TASK: Please copy the records word for word, from the first line through the line containing "point(226,80)", including that line. Leave the pictures out of your copy.

* BEGIN *

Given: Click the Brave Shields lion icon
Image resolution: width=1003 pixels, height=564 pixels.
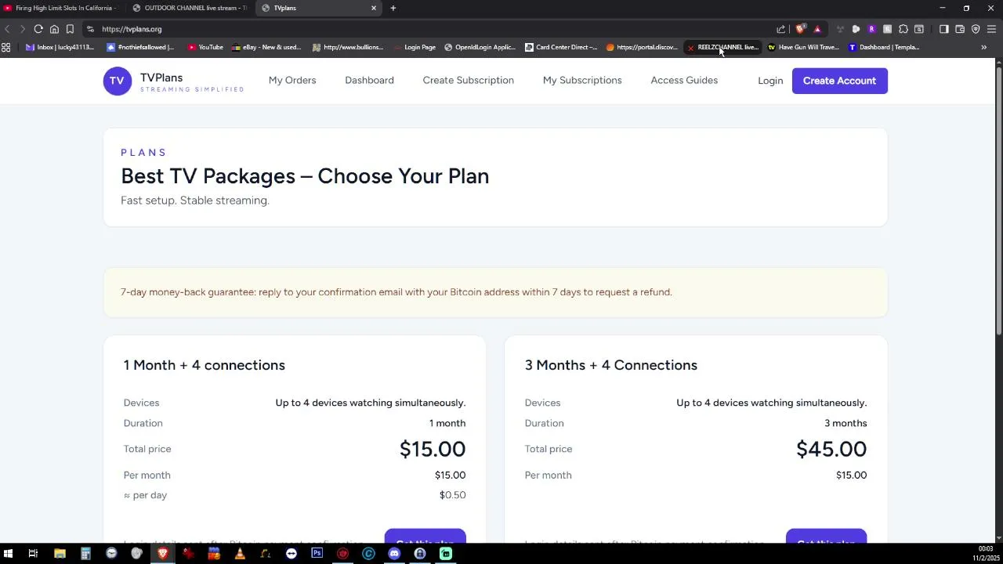Looking at the screenshot, I should click(x=800, y=29).
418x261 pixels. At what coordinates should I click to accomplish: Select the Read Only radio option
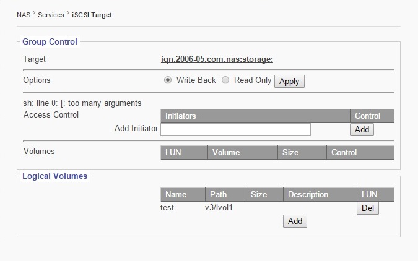point(226,80)
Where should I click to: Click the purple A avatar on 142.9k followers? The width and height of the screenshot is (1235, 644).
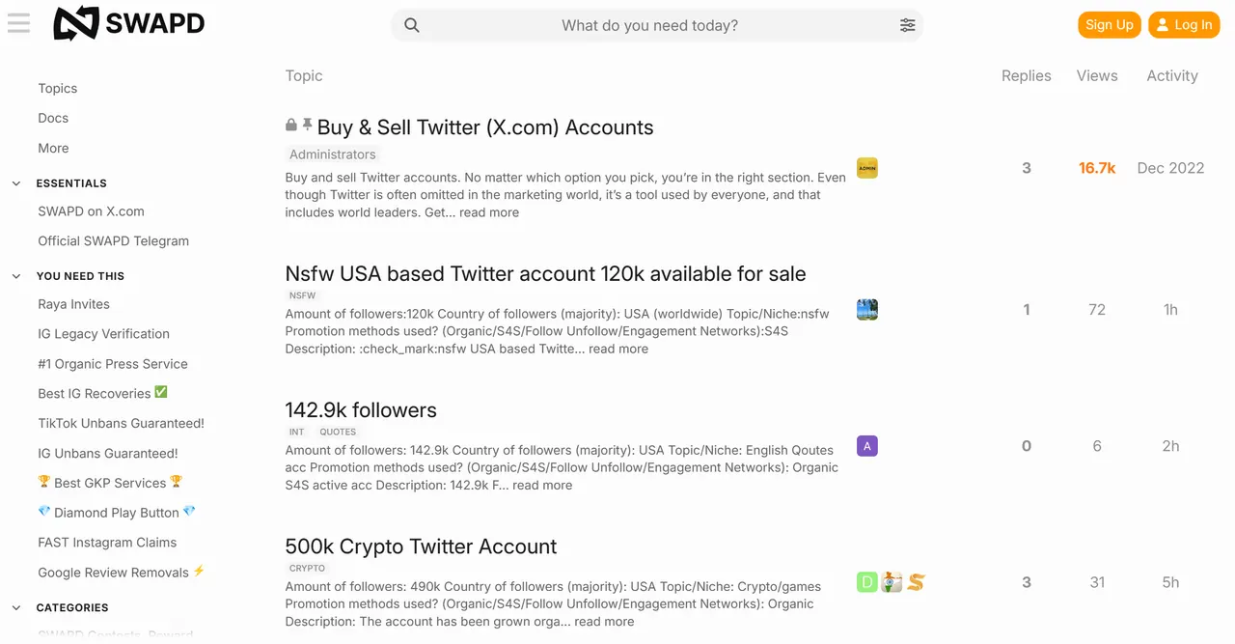click(x=866, y=445)
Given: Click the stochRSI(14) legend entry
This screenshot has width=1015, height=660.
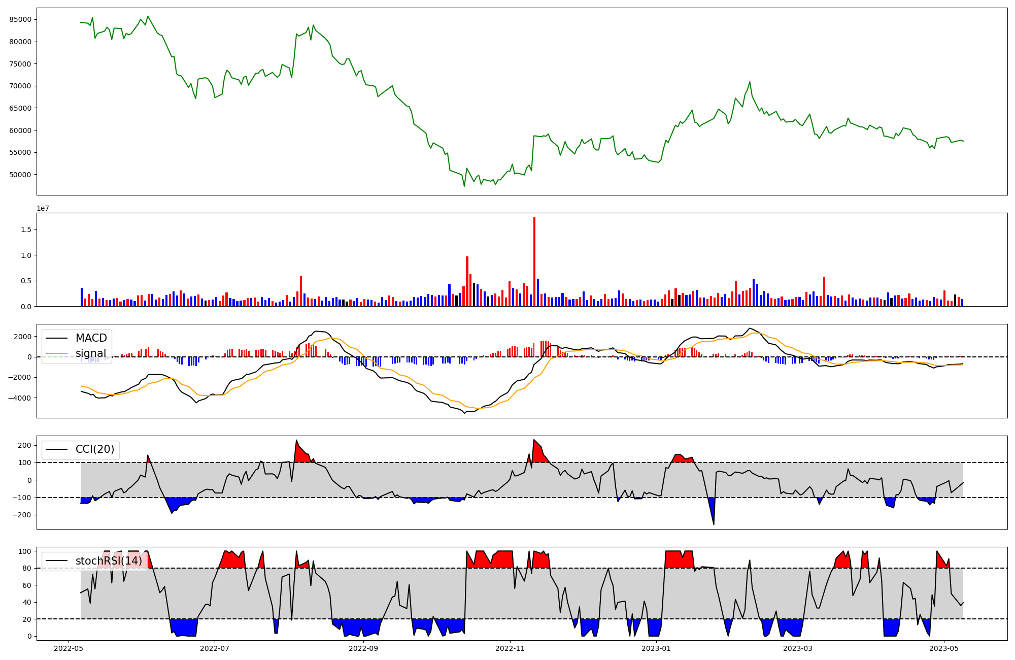Looking at the screenshot, I should click(109, 561).
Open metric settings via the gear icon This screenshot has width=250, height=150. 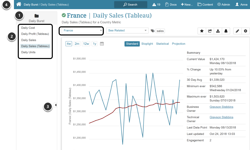tap(245, 31)
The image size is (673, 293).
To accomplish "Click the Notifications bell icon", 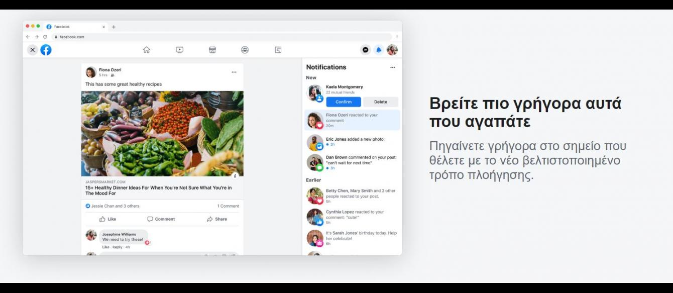I will coord(379,50).
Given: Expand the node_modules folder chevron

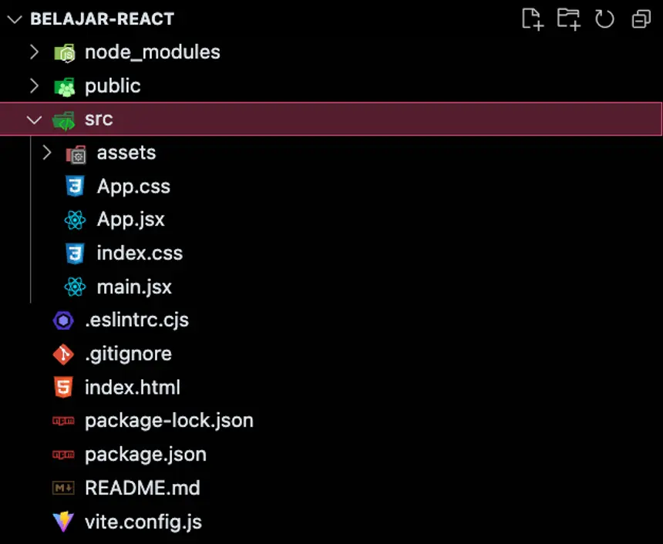Looking at the screenshot, I should point(34,52).
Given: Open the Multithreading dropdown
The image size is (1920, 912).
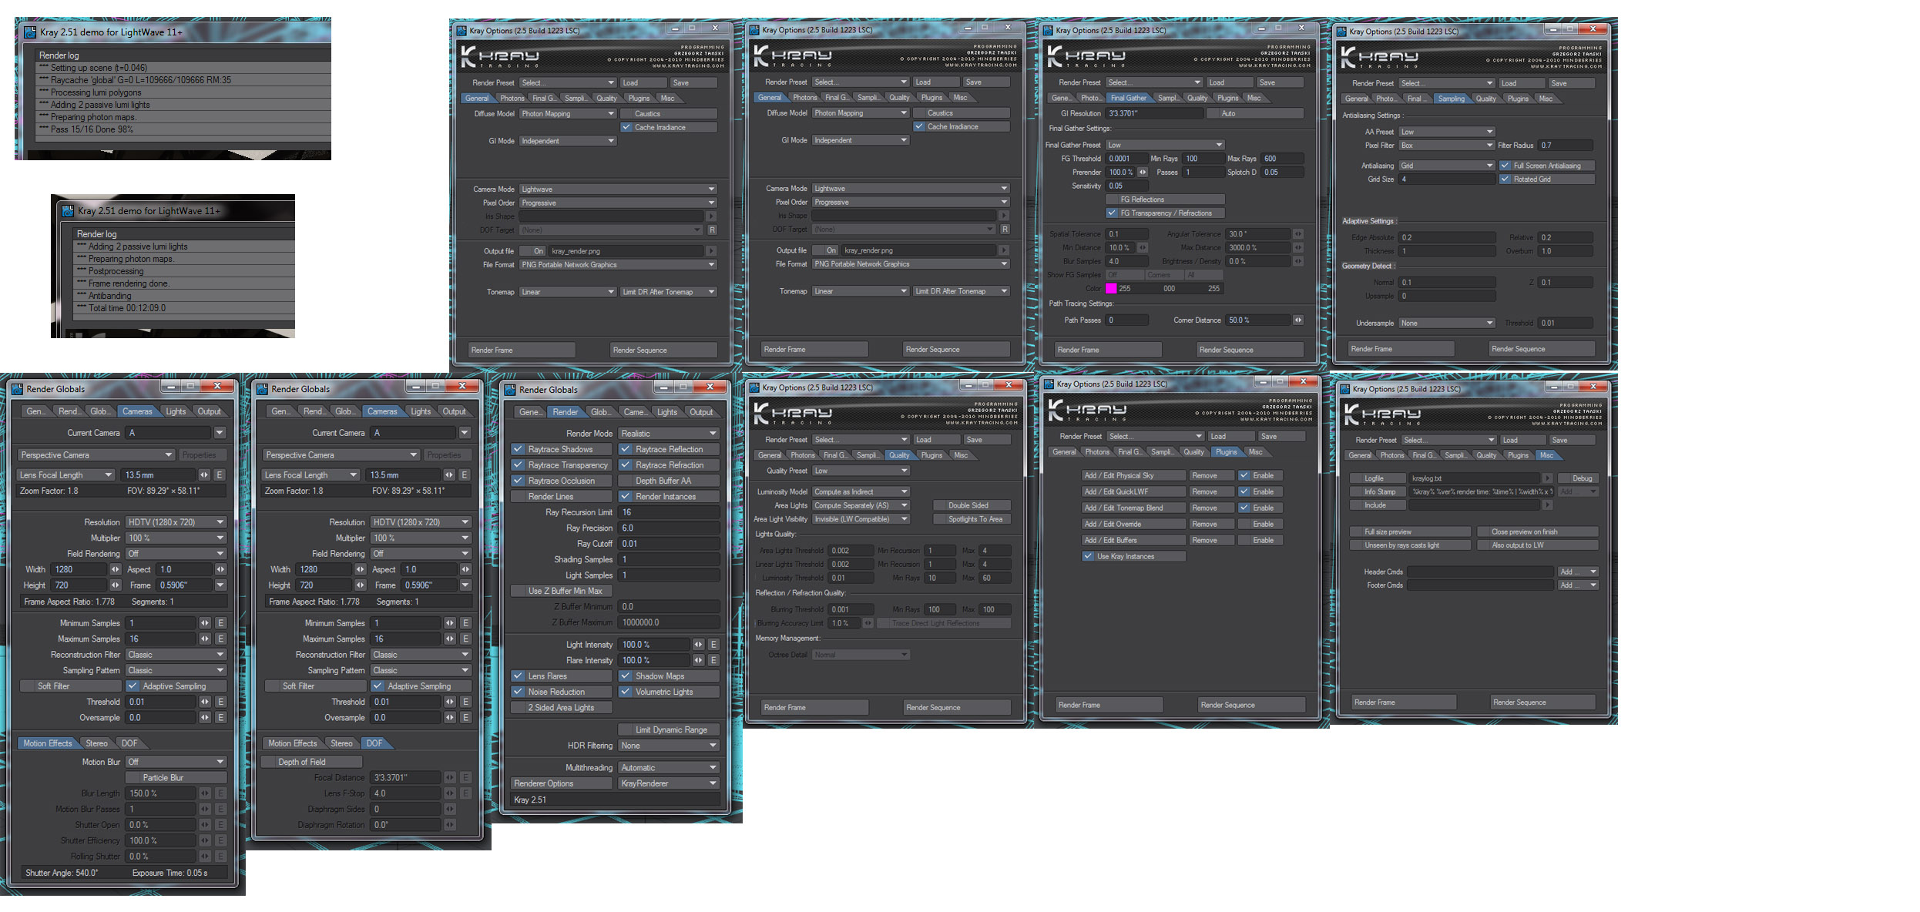Looking at the screenshot, I should [668, 768].
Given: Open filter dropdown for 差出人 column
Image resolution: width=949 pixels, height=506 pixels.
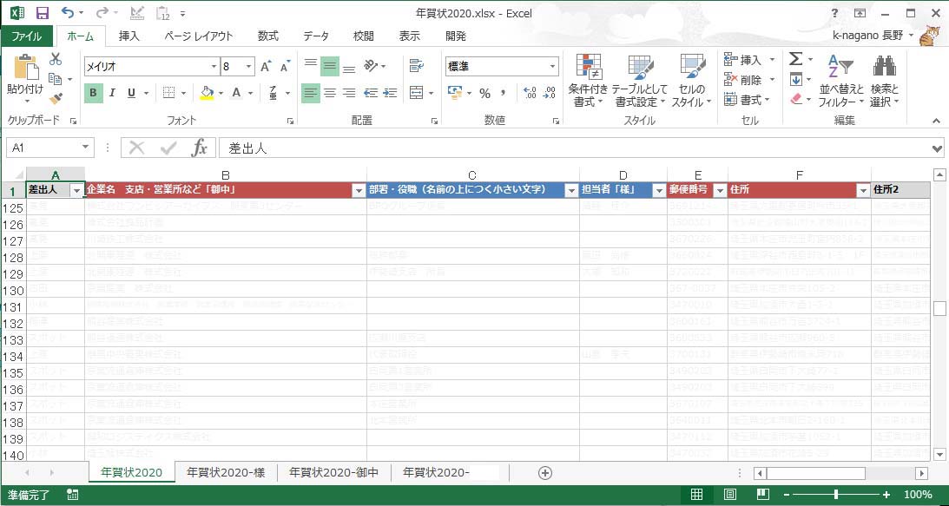Looking at the screenshot, I should point(76,190).
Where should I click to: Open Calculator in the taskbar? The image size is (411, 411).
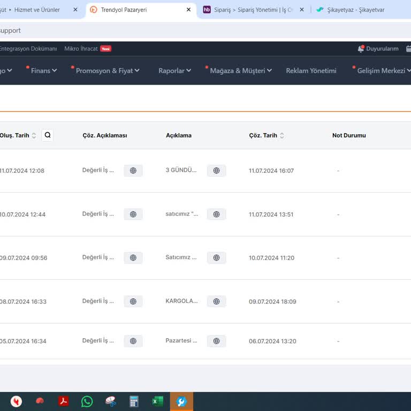pyautogui.click(x=134, y=401)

* END *

RESULT FOR THIS TASK:
Given: Click the Brave Shields lion icon
Image resolution: width=1003 pixels, height=564 pixels.
Looking at the screenshot, I should click(x=800, y=29).
418x261 pixels. At what coordinates should I click to accomplish: Select the Read Only radio option
point(226,80)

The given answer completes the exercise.